**PROBLEM STATEMENT**
Present every line of the records below as a numbered list, skipping any blank lines and leaving out the pictures.

**Location data for words and elements**
━━━━━━━━━━━━━━━━━━━━

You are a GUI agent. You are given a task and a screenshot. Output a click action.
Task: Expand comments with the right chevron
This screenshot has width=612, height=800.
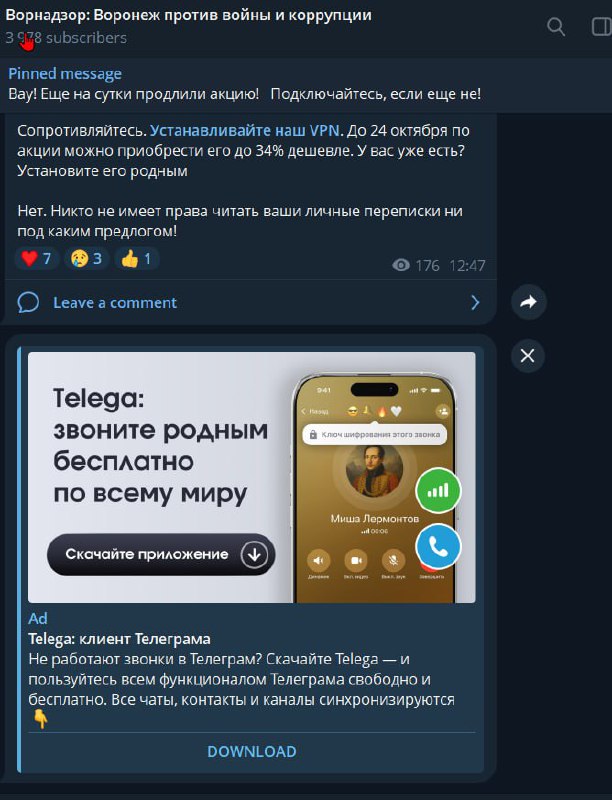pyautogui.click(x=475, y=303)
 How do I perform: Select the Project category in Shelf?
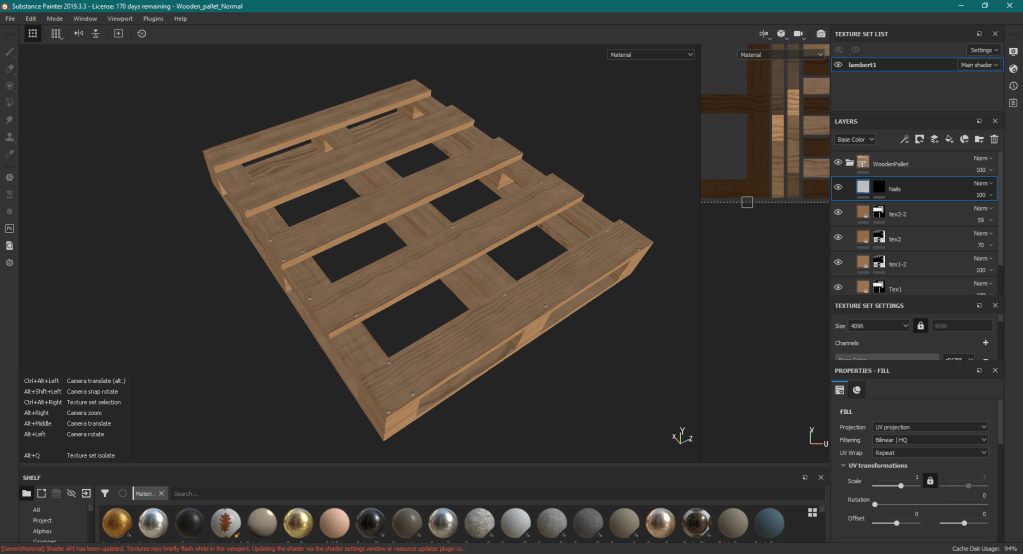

━━━━━━━━━━━━━━━━━━━━

**RESULT**
1. You are a GUI agent. You are given a task and a screenshot. Output a click action.
2. Task: Expand comments with the right chevron
3. This screenshot has width=612, height=800.
4. pyautogui.click(x=475, y=303)
5.  How do I perform: Select the Project category in Shelf?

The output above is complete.